Gilead already owned about 11.5% of Arcellx’s equity prior to the deal’s announcement. It will now pay $115 per share for the rest of Arcellx’s stock, representing a roughly 79% premium to the company’s closing price on Friday. Arcellx stockholders could receive another $5 per share in future payouts, too, should the biotech’s top program, “anito-cel,” win approval and go on to generate $6 billion in cumulative net sales through the end of 2029.
The deal is expected to close during the second quarter.
Gilead is best known for its HIV drugs. But it’s also long been a leader in cancer cell therapy, a way of modifying the body’s immune defenders to hunt and kill tumors. Through its $12 billion acquisition of Kite Pharma nearly a decade ago, the company acquired two blood cancer therapies now known as Yescarta and Tecartus. Those therapies are the centerpiece of a business that now brings in more than $1 billion annually and that Gilead has looked to as a way to diversify into oncology.
Still, Gilead’s cell therapy business took years to ramp up, part of a broader struggle companies have had profitably selling complex treatments that take weeks to make and are largely administered at major institutions.
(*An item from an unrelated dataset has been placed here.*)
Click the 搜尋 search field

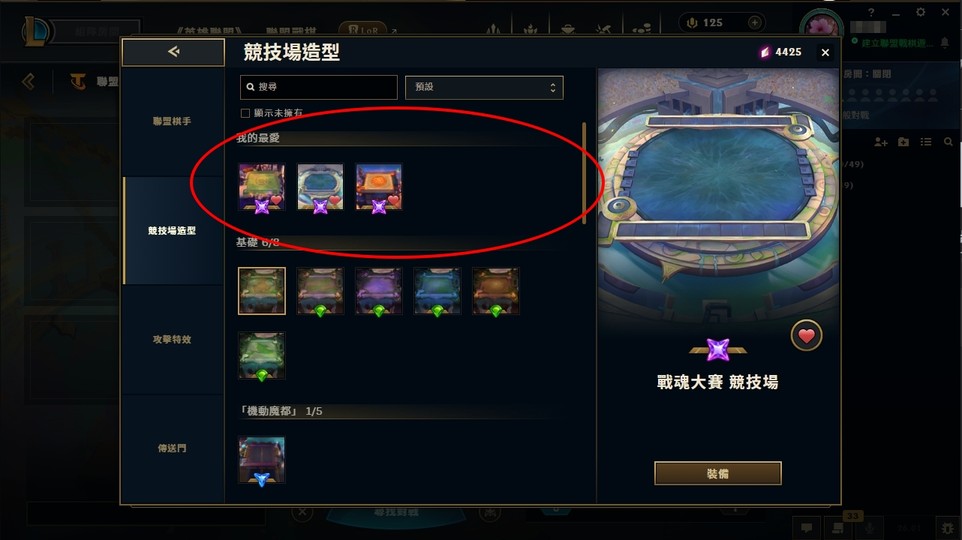318,87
And of late, sales have declined amid pressure from newer competitors. In its latest earnings report last month, Gilead said overall cell therapy sales fell 7% in 2025 and predicted they’ll slide by another 10% in 2026.
Yet Gilead sees anito-cel potentially turning that business around. Arcellx medicine imbues T cells with the ability to fight multiple myeloma, a progressive cancer of the bone marrow. That therapy has already been submitted for U.S. approval based on study results showing a 96% response rate among recipients whose multiple myeloma had relapsed, or hadn’t responded to, at least three prior treatments. A decision is expected by Dec. 23.
Effective, marketed cell therapies from Johnson & Johnson and Bristol Myers Squibb work similarly, as do a handful of “bispecific” antibody therapies. Gilead, for its part, said in a statement that anito-cel has demonstrated “deep and durable responses” with a “predictable and manageable safety profile,” which addresses “key challenges” associated with existing multiple myeloma cell therapies. The companies have been aiming to prove, for instance, that people who receive anito-cel have a lower risk of a cell therapy-related side effect called parkinsonism.
Antio cel “could become a foundational treatment for multiple myeloma over time, including earlier lines of therapy,” said CEO Daniel O’Day, in the statement.
The therapy has “shown generally comparable efficacy” to Carvykti with the potential for a better safety, wrote RBC Capital Markets analyst Brian Abrahams, in a Monday note to clients. But Gilead and Arcellx are behind competitors in an area “where early entrenchment may be important. The “degree of market acceptance” for a cell therapy in the earliest lines of care is also “unclear,” he added.
Like some of its peers, Gilead has also invested in “in vivo” treatments that modify cells inside the body and are seen as more convenient alternatives to existing therapies. Gilead claimed that some Arcellx research could be useful there, in addition to helping produce “next-generation” cell therapies and bispecific antibodies.
Arcellx went public in February 2022 at $15 per share. It began working with Gilead several months later and expanded the collaboration in 2023. That alliance gave Gilead partial rights in the U.S. and full ownership elsewhere.